● **Instructions**
**a.** According to the podcast transcript, what year is the film the City of the Dead from?
**b.** Please write out the podcast transcript from "So it's like, it's" to "I watched it.", substituting "study" for every "research".

● **Source**
○ ○ ○ ○ ○ ○ ○
If you're hearing this, well done, you found a way to connect to the internet.
Welcome to the QAA podcast, Premium Episode 309, movie night, the city of the dead.
As always, we are your host, Jake Rakatansky.
And Travis Vue.
In my house growing up, there was a phrase my dad said often that never failed to elicit a groan from me and my brother.
A black and white classic.
Now, he would often use this in trying to sell us on a beloved film,
series from his childhood, at a time when all we were interested in was Ghostbusters,
Ninja Turtles, and usually a third revolving property like mask or Starcom or some
like piece of crap from the claw machine at Benigans that had become like a favorite toy,
you know, in that moment. Now in the spirit of Halloween and coincidentally, the only dad on
the podcast, Travis has brought us a very special movie night. Today we are discussing
the City of the Dead
1960, a true
BWC, as we used to call him.
Yeah, this is a good one.
I wanted to bring this.
This is a great film for Halloween
because first of all, you could see it
just about anywhere.
It's free on YouTube.
It's on Amazon Prime.
It's on like Fubo or whatever,
though.
Yeah, the commercial-driven platforms are.
You can see it anywhere.
It's nice and tight.
It's like not a wasted scene.
Very propulsive and it's short.
So it's like, it's a great Halloween season
movie you can watch,
very quickly for free anywhere.
And it's really good.
I found it because I was trying to research,
I was looking for movies that involved people doing historical research,
historical primary research,
and preferably with like,
it involves occultism.
And this like fit the bill.
And I watched it.
I was like, oh, wow, this is actually a really good old movie.
So I'm,
I dived into it.
I'm really excited to share this.
Yeah, I'm glad you can relate to the,
the ingenue, the lead of the film,
who is, you know, just,
just doing research on some occultish things.
I hope you don't find yourself in the same situation that she does.
No, no.
That'd make for a good live episode, though, like one of our sort of out in the field episodes,
like me and Julian, and Liv, Brad and Annie, having to rescue you from the clutches of some cult
that you got too deep into.
Yeah, yeah, like, that's the real horror, is that, like, you're just following your curiosity,
following your, like, you know, academic sort of, like, inclinations, and it winds up
you biting off way more than you can chew.
○ ○ ○ ○ ○ ○ ○
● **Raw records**
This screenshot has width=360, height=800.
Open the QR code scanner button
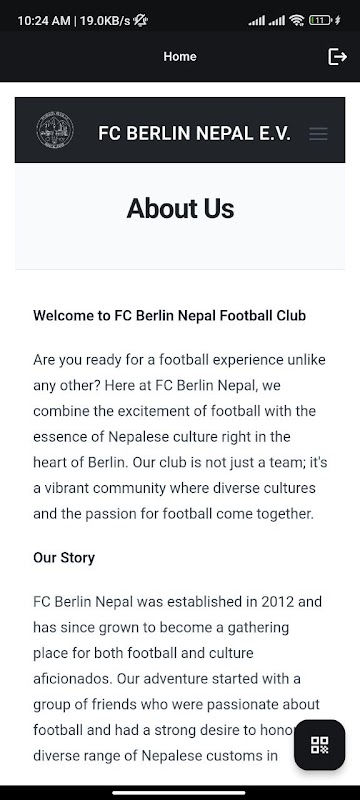point(320,745)
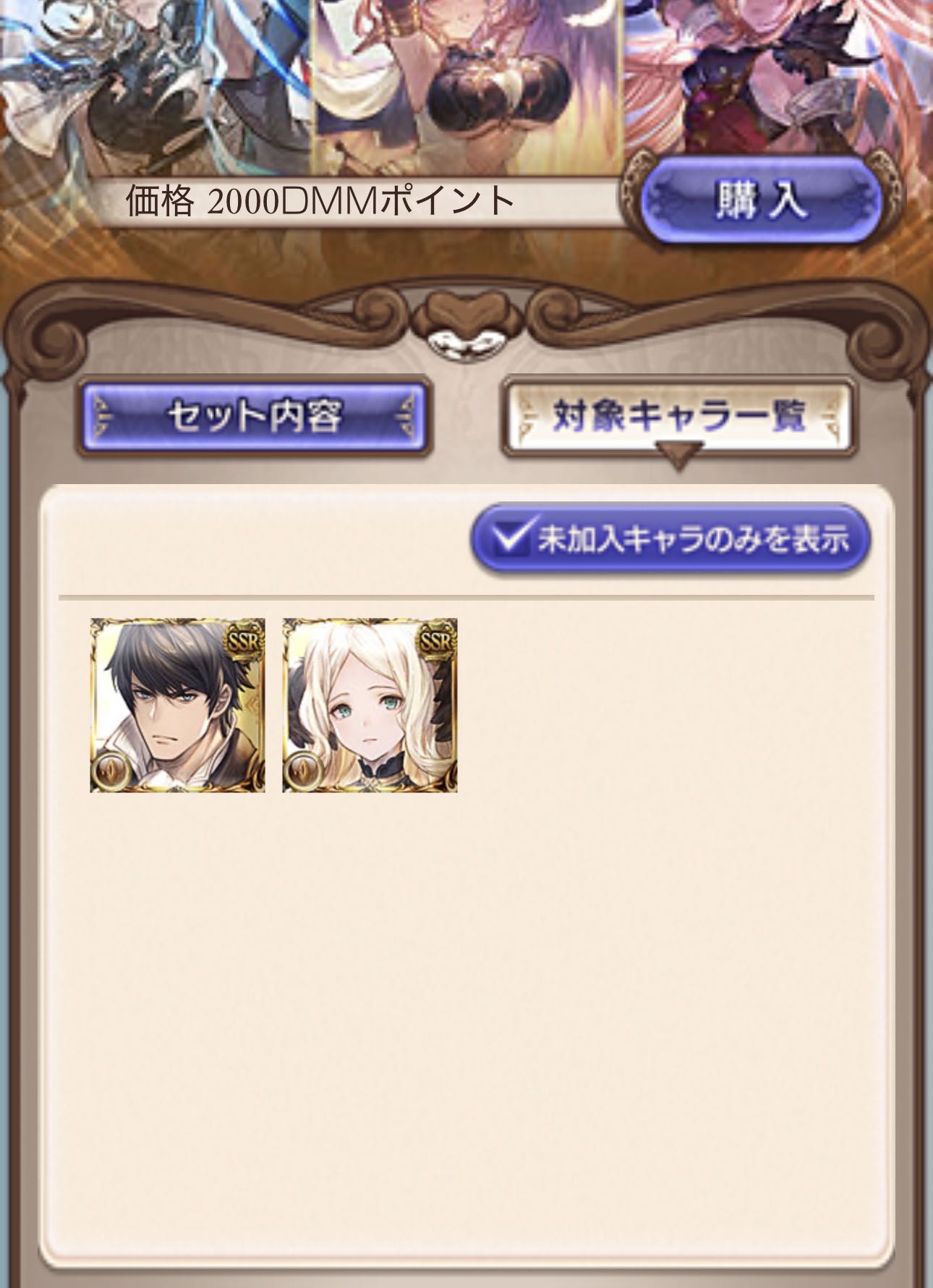Image resolution: width=933 pixels, height=1288 pixels.
Task: Open the dark-haired male SSR character portrait
Action: (x=177, y=705)
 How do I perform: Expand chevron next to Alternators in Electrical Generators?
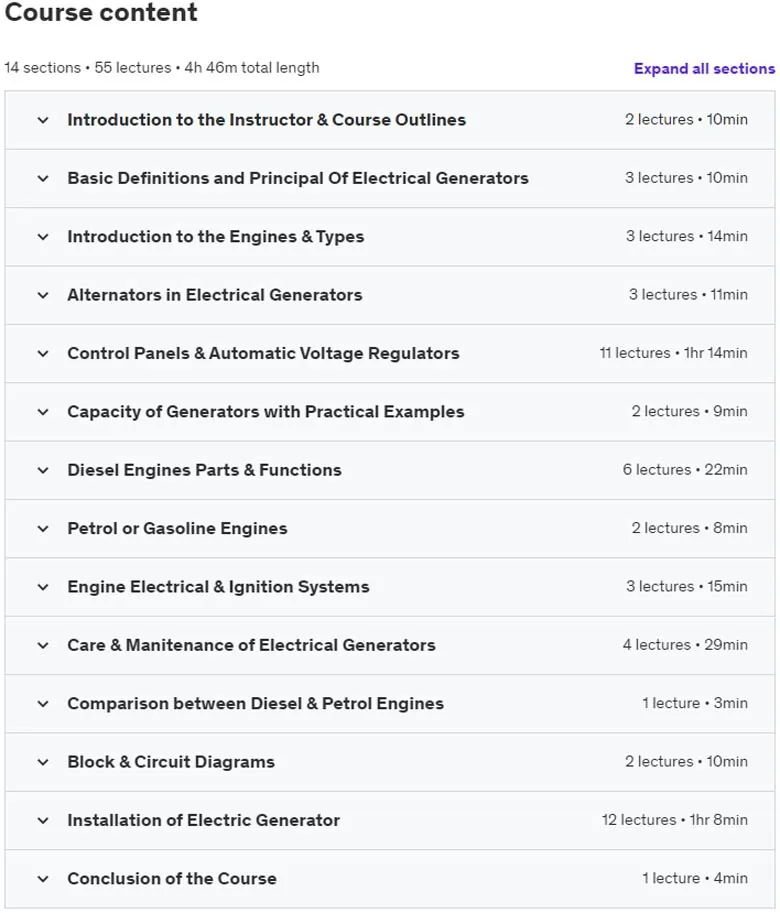[43, 295]
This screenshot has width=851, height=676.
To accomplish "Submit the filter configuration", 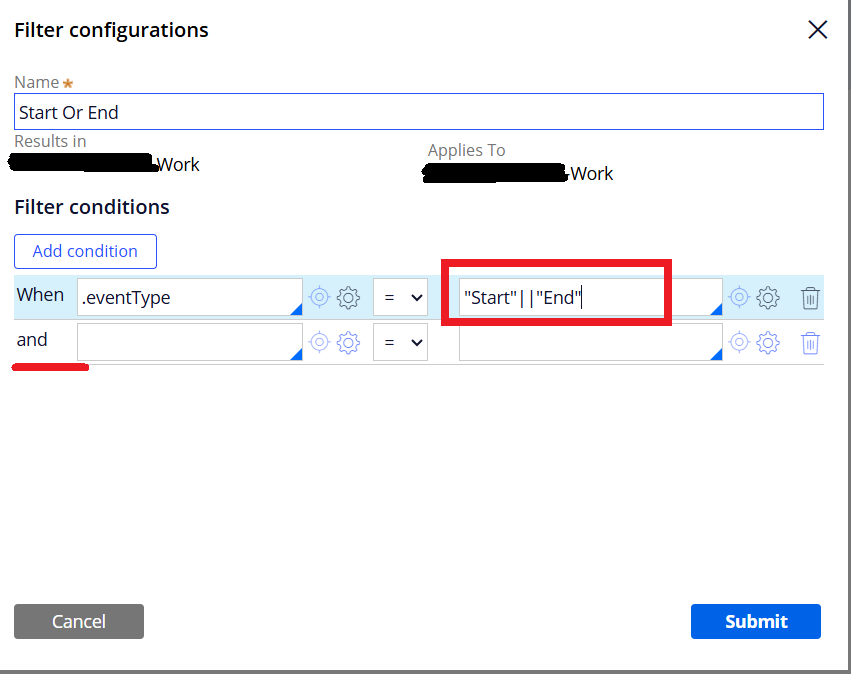I will tap(755, 621).
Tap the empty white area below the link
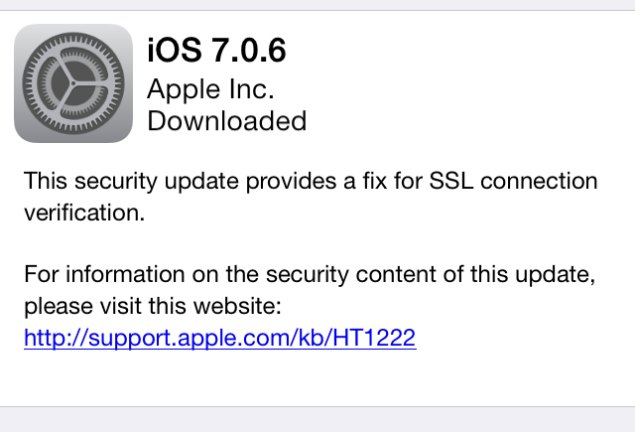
○ ○ ○ ○ ○ ○ ○
● **Answer set**
**a.** 1960

**b.**
So it's like, it's a great Halloween season
movie you can watch,
very quickly for free anywhere.
And it's really good.
I found it because I was trying to study,
I was looking for movies that involved people doing historical study,
historical primary study,
and preferably with like,
it involves occultism.
And this like fit the bill.
And I watched it.